[BEGIN Records provided]
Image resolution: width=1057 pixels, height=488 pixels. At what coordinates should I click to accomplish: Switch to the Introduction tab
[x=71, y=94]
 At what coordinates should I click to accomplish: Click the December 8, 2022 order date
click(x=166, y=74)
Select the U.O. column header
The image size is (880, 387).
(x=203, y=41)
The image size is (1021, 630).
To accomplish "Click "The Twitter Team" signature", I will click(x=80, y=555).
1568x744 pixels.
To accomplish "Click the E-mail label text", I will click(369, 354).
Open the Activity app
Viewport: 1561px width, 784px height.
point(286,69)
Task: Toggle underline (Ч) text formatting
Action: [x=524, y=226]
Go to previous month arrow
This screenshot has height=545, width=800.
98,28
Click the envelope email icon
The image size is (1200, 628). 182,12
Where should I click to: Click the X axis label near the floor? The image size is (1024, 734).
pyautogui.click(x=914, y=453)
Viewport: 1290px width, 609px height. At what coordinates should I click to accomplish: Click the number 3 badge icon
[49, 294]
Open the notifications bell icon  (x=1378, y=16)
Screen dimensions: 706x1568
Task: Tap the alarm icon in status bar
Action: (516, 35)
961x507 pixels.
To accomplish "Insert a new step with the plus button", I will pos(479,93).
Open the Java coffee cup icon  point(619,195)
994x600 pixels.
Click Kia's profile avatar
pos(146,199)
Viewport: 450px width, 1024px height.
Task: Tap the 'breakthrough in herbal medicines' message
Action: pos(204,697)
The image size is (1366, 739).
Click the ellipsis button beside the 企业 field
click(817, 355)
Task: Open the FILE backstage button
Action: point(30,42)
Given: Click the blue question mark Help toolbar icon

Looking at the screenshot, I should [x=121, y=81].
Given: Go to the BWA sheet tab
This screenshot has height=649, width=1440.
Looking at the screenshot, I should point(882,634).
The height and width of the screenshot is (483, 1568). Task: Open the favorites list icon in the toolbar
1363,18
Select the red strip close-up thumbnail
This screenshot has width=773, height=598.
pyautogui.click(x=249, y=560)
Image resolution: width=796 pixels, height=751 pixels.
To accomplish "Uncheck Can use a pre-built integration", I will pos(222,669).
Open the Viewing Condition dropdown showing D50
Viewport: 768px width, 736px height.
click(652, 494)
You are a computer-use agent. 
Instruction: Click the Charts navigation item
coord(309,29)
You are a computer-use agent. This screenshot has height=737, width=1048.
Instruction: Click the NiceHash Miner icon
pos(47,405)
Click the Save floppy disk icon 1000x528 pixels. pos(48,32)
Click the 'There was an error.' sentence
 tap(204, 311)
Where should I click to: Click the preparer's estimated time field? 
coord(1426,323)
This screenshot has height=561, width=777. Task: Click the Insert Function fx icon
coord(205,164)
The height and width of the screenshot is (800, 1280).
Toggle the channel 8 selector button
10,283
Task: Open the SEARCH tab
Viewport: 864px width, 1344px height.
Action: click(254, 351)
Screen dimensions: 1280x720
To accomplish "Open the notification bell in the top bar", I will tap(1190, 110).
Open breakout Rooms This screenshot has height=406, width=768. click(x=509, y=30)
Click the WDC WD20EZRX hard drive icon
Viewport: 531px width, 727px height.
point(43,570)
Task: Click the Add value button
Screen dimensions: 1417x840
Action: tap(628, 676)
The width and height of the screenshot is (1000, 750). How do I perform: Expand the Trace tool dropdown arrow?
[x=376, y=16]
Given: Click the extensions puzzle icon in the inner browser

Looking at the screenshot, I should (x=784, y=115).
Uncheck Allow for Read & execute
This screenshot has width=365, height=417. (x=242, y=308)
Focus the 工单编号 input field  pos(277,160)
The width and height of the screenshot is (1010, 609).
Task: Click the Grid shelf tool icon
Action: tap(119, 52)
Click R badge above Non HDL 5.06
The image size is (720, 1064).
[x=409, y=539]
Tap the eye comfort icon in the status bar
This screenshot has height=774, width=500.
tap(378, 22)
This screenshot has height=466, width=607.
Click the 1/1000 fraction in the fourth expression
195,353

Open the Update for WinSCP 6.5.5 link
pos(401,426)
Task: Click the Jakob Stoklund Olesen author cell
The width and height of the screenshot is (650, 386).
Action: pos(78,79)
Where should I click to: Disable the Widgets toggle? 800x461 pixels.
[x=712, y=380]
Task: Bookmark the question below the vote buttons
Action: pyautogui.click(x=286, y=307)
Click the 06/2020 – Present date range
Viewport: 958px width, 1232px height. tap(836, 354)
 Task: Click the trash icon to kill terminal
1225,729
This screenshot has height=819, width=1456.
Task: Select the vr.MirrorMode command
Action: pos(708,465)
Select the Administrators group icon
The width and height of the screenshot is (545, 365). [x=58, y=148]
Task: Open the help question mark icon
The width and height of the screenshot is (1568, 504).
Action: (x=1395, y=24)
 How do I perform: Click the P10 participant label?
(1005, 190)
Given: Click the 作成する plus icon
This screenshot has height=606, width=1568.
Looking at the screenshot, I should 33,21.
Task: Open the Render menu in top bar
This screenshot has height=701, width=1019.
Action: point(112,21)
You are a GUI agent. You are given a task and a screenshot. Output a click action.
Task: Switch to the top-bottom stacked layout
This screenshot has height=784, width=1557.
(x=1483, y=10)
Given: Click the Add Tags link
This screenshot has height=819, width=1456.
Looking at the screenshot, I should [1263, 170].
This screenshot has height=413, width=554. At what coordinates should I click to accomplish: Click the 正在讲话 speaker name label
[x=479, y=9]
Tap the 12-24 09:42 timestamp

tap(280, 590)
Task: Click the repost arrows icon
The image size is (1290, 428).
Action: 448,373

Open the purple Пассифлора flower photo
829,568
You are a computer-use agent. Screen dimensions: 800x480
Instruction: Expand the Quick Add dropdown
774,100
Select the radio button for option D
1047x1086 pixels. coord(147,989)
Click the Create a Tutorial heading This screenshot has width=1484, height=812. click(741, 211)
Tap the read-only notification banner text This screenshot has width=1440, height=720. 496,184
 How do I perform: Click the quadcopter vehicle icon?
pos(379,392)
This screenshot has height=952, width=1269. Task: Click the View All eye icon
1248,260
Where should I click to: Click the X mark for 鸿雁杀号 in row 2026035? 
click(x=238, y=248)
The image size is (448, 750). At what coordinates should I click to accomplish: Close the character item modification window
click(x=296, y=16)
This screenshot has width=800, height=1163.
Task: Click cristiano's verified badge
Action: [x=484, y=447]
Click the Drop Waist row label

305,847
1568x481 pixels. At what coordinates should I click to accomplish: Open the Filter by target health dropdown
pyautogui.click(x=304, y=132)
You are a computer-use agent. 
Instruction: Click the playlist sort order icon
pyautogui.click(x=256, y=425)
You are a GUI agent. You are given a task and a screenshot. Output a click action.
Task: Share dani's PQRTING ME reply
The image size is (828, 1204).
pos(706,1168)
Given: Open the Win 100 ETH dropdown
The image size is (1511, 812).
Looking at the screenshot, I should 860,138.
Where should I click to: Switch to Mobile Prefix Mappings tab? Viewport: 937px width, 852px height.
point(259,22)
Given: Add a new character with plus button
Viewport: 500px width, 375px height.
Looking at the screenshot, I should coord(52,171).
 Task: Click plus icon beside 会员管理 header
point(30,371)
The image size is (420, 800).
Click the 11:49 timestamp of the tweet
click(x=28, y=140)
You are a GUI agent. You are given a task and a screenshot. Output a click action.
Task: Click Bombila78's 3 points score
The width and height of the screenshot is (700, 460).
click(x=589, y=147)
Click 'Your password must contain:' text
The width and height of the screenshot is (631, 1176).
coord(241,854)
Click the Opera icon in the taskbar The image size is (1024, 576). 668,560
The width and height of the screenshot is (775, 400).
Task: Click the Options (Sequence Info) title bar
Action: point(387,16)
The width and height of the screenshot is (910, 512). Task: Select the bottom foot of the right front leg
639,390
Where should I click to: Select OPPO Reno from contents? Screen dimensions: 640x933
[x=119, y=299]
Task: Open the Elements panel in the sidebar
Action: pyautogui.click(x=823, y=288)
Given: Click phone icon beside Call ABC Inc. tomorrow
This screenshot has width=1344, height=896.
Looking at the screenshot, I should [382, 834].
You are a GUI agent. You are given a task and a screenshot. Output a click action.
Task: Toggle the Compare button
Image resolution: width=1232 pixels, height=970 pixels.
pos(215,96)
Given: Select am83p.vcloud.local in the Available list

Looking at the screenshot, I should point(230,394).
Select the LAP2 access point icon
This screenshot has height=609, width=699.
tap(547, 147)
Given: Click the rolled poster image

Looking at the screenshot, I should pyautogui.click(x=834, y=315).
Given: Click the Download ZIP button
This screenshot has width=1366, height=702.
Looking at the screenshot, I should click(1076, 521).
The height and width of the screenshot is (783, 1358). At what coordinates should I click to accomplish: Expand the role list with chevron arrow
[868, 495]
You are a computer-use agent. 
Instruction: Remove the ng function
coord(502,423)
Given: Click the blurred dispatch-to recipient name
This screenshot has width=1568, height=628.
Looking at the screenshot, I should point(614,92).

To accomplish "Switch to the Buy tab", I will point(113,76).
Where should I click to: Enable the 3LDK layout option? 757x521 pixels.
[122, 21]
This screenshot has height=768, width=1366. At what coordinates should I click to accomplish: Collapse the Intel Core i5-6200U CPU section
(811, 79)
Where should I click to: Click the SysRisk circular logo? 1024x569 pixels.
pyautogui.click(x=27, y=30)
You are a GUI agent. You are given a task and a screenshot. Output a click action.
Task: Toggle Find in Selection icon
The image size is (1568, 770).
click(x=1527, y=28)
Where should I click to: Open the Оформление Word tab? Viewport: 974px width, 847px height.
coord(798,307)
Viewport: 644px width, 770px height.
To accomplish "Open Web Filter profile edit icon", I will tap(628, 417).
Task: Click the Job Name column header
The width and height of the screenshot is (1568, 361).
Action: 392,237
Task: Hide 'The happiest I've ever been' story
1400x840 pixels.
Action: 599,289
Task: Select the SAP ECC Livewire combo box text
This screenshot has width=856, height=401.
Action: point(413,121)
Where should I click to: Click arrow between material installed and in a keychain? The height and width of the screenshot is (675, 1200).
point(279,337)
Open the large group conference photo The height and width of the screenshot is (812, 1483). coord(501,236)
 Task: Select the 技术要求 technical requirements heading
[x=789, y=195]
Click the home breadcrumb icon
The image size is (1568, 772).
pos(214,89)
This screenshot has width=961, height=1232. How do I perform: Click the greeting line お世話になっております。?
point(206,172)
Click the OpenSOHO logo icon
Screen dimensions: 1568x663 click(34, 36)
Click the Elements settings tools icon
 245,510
[END Records provided]
◆ What the exercise asks: Duplicate the records above verbatim, from the line containing "The height and width of the screenshot is (483, 1568)." through the line containing "will tap(1190, 110).", both included.

◆ Full answer:
The height and width of the screenshot is (483, 1568). Task: Open the favorites list icon in the toolbar
1363,18
Select the red strip close-up thumbnail
This screenshot has width=773, height=598.
pyautogui.click(x=249, y=560)
Image resolution: width=796 pixels, height=751 pixels.
To accomplish "Uncheck Can use a pre-built integration", I will pos(222,669).
Open the Viewing Condition dropdown showing D50
Viewport: 768px width, 736px height.
click(652, 494)
You are a computer-use agent. 
Instruction: Click the Charts navigation item
coord(309,29)
You are a computer-use agent. This screenshot has height=737, width=1048.
Instruction: Click the NiceHash Miner icon
pos(47,405)
Click the Save floppy disk icon 1000x528 pixels. pos(48,32)
Click the 'There was an error.' sentence
 tap(204, 311)
Where should I click to: Click the preparer's estimated time field? 
coord(1426,323)
This screenshot has height=561, width=777. Task: Click the Insert Function fx icon
coord(205,164)
The height and width of the screenshot is (800, 1280).
Toggle the channel 8 selector button
10,283
Task: Open the SEARCH tab
Viewport: 864px width, 1344px height.
Action: click(254, 351)
Screen dimensions: 1280x720
To accomplish "Open the notification bell in the top bar", I will tap(1190, 110).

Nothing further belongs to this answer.